Copy out the material below, swapping every "Where should I click to" for "Where do I click to" and leaving everything else the same.

** Start of RECORDS TO USE **

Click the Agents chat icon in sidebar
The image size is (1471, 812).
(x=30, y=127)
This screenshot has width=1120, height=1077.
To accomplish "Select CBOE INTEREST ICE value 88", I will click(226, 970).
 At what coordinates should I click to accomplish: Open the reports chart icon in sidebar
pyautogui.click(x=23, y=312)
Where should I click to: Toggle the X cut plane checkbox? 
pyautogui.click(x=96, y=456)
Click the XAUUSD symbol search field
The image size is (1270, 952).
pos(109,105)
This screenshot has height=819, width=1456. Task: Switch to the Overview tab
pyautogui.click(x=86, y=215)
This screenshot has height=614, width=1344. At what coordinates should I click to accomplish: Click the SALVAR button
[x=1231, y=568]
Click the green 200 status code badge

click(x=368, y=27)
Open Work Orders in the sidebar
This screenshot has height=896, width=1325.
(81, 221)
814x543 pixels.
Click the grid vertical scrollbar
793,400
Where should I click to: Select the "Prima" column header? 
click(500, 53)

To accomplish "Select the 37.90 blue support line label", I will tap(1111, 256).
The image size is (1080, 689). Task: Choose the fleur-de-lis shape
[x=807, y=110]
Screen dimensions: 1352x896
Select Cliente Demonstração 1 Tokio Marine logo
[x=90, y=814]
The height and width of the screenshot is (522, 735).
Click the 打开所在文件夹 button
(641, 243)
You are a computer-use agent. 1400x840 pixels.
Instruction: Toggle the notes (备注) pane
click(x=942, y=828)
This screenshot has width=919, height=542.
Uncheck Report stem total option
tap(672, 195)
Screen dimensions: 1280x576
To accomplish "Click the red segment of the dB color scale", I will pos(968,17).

** End of RECORDS TO USE **

FINISHED ANSWER:
Click the Agents chat icon in sidebar
The image size is (1471, 812).
(x=30, y=127)
This screenshot has width=1120, height=1077.
To accomplish "Select CBOE INTEREST ICE value 88", I will click(226, 970).
 At what coordinates should I click to accomplish: Open the reports chart icon in sidebar
pyautogui.click(x=23, y=312)
Where do I click to: Toggle the X cut plane checkbox? 
pyautogui.click(x=96, y=456)
Click the XAUUSD symbol search field
The image size is (1270, 952).
pos(109,105)
This screenshot has height=819, width=1456. Task: Switch to the Overview tab
pyautogui.click(x=86, y=215)
This screenshot has height=614, width=1344. At what coordinates should I click to accomplish: Click the SALVAR button
[x=1231, y=568]
Click the green 200 status code badge

click(x=368, y=27)
Open Work Orders in the sidebar
This screenshot has height=896, width=1325.
(81, 221)
814x543 pixels.
Click the grid vertical scrollbar
793,400
Where do I click to: Select the "Prima" column header? 
click(500, 53)

To accomplish "Select the 37.90 blue support line label", I will tap(1111, 256).
The image size is (1080, 689). Task: Choose the fleur-de-lis shape
[x=807, y=110]
Screen dimensions: 1352x896
Select Cliente Demonstração 1 Tokio Marine logo
[x=90, y=814]
The height and width of the screenshot is (522, 735).
Click the 打开所在文件夹 button
(641, 243)
You are a computer-use agent. 1400x840 pixels.
Instruction: Toggle the notes (备注) pane
click(x=942, y=828)
This screenshot has width=919, height=542.
Uncheck Report stem total option
tap(672, 195)
Screen dimensions: 1280x576
To accomplish "Click the red segment of the dB color scale", I will pos(968,17).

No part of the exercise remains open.